Harmonizing QSAR machine learning-based models and docking approaches for the identification of novel HDAC2 inhibitors

by Dao Quang Tung, Do Thi Mai Dung, Nguyen Thanh Cong, Dao Ngoc Nam Hai, Daniel Baecker, Phan Thi Phuong Dung, Nguyen Hai Nam, Nguyen Ngoc An*

*Correspondence: ngocan@vnu.edu.vn (N.N.A)

This repository is the prove of our paper, which has been submitted for publication in Link.

Model data

Please use the data in https://github.com/Lelvels/qsar_ml_find_hdac2_inhibitor/blob/main/data_for_modeling/train_test_data/HDAC2_train_test_data_final.xlsx if you need further test

Dependencies and implementation

You will need a working Python environment to run the code. The recommended way to set up your environment is through the Anaconda Python distribution which provides the conda package manager. Anaconda can be installed in your user directory and does not interfere with the system Python installation. The required dependencies are specified in the file *.yml in the env folder. We recommened to run the command below in Linux operating system terminal.

Run the following command in the repository folder (where env/*.yml files is located) to create a separate environment and install all required dependencies in it:

conda env create -f my-rdkit-env.yml -n your_env_name
conda env create -f tmap-env.yml -n your_other_env_name

Then verify that the new environment was installed correctly:

conda env list

Our screening dataset was stored using PostgreSQL database, installation is availible in PostgreSQL official website. The screening dataset is available in this link (8GB after decompress). After imported the database, create a duplicate of file env/env.example and rename it to .env, then fill the database URL in the file.

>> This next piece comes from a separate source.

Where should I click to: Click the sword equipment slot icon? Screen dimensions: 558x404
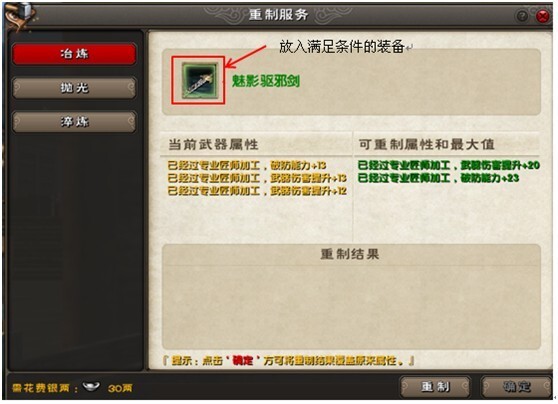coord(199,80)
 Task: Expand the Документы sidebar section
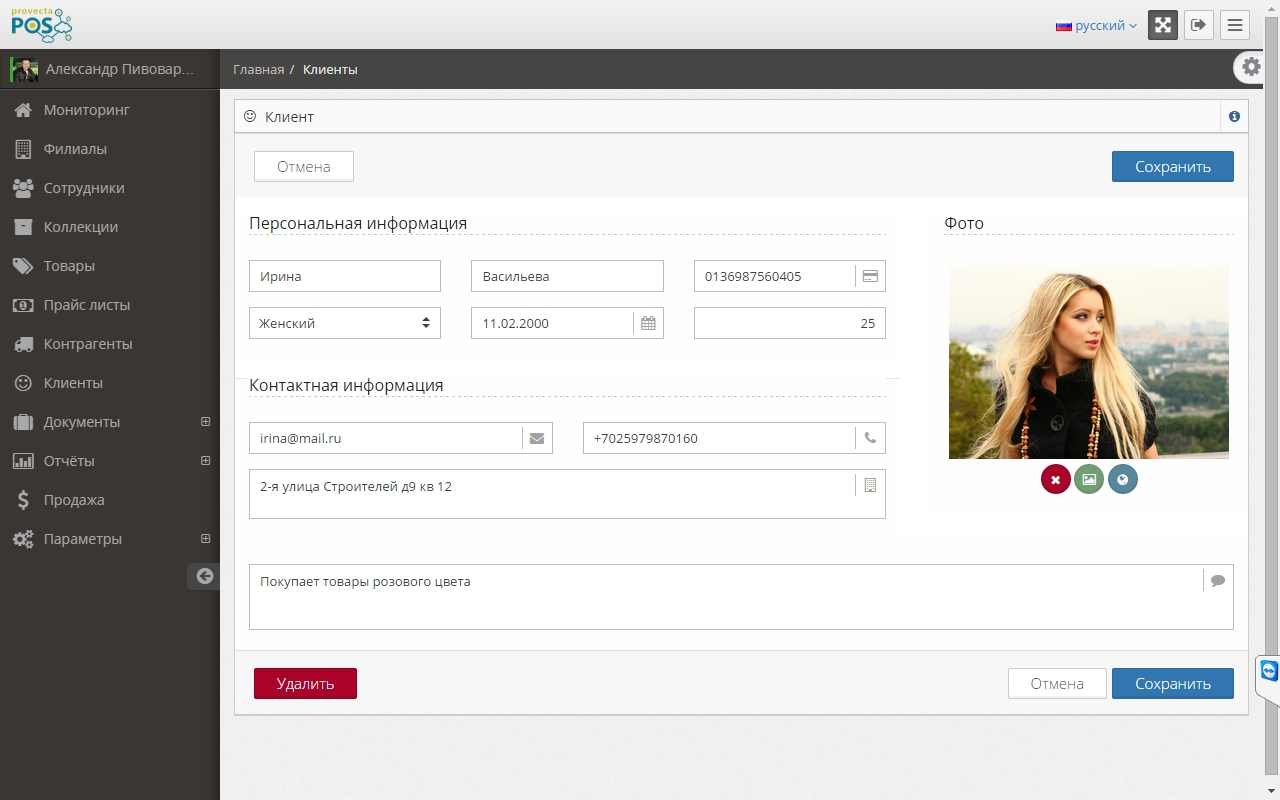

DATABASE_URL = postgresql://<host_url>/<database_name>

Project structures

The source code are available in the src folder.
The results of our work is in the results folder.

Dataset location

The train, test and validation data are available in the data_for_modeling/train_test_data folder
The screening dataset is available in the data_for_modeling/screening_dataset, if you want the raw data from database, they are avalible in this link (8GB after decompress).